The maximum resale value for other Barbies on Bonus Finder’s list
ranged from $886 to $1,451.
Greta Gerwig’s hotly anticipated Barbie movie featuring Margot
Robbie and Ryan Gosling has created a resurgence in the hype around
the doll in recent months and is set to hit theaters in July. Mattel
recently released a new collection of Barbie dolls based on the cast of
Gerwig’s movie.
Barbie and Ken Were Named
After a Brother and Sister
businessinsider.com – Barbie
and Ken are one of the best
known couples in the world
of pop culture.
As well as selling millions
of dolls, the pair have
spawned a 1997 Europop hit
by Aqua, a “dream date’
board game, and even
appearances in Toy Story 3.
But the real-life Barbie
and Ken were never a couple. The plastic dolls were actually named
after a sister and brother – the children of Mattel cofounder and
Barbie creator Ruth Handler.
Throughout the 1950s, Handler had wanted to make a fashion doll
for girls too old for baby dolls whose play was limited by the paper dolls
popular at the time. But it wasn’t until she stumbled across a doll like
the one she’d envisaged during a trip to Europe in 1956 that she finally
managed to persuade Mattel to start producing an adult fashion doll.
Handler had wanted to name the doll after her daughter’s nick-
name, Babs. But that had already been taken – and so had Barbara. So
Handler settled for Barbie “fairly early in the design process ... in
honor of our daughter, of course, whose innocent play with adult
paper dolls had inspired the idea,” Handler wrote in her autobiography
Dream Doll, and gave her the full name Barbara Millicent Roberts.
“If it hadn’t been for Barbie,” Ruth told The Los Angeles Times in
1989, “I would have never come up with the idea for the doll.”

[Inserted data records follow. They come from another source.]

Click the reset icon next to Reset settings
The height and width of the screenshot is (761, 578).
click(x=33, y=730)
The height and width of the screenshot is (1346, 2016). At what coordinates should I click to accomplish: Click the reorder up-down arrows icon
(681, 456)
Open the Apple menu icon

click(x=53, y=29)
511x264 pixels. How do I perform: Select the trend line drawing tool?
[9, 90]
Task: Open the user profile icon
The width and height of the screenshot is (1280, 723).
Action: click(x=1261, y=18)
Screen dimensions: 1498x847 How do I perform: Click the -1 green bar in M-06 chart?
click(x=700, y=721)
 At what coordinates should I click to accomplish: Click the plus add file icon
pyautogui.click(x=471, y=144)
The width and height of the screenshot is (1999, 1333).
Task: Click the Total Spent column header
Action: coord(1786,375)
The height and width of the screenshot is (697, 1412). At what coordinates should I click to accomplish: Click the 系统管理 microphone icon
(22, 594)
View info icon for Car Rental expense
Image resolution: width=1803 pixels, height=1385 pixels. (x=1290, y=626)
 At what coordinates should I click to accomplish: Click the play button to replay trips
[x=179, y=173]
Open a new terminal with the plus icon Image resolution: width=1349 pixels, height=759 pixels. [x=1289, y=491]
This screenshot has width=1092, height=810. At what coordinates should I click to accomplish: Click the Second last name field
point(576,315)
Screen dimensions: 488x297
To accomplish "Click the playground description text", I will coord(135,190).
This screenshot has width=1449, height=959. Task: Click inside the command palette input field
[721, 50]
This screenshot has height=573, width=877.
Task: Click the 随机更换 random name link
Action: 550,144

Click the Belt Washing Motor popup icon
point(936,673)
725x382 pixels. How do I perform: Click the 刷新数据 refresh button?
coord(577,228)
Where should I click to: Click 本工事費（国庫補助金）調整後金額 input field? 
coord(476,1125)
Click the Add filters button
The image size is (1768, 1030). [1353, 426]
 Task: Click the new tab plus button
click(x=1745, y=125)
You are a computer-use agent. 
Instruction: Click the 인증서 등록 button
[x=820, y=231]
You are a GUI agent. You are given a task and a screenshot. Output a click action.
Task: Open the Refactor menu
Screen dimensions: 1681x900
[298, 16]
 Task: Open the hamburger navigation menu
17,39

Almost immediately after Barbie hit toy shop shelves in 1959,
Mattel started receiving “hundreds of letters from little girls begging
us to make a boyfriend for Barbie,” Handler wrote.
So a boyfriend for Barbie came out two years later in 1961. Just as
she’d name Barbie for her daughter, Ken was named for Handler’s
son. Ken sold for $3.50 and was half an inch taller than his girlfriend.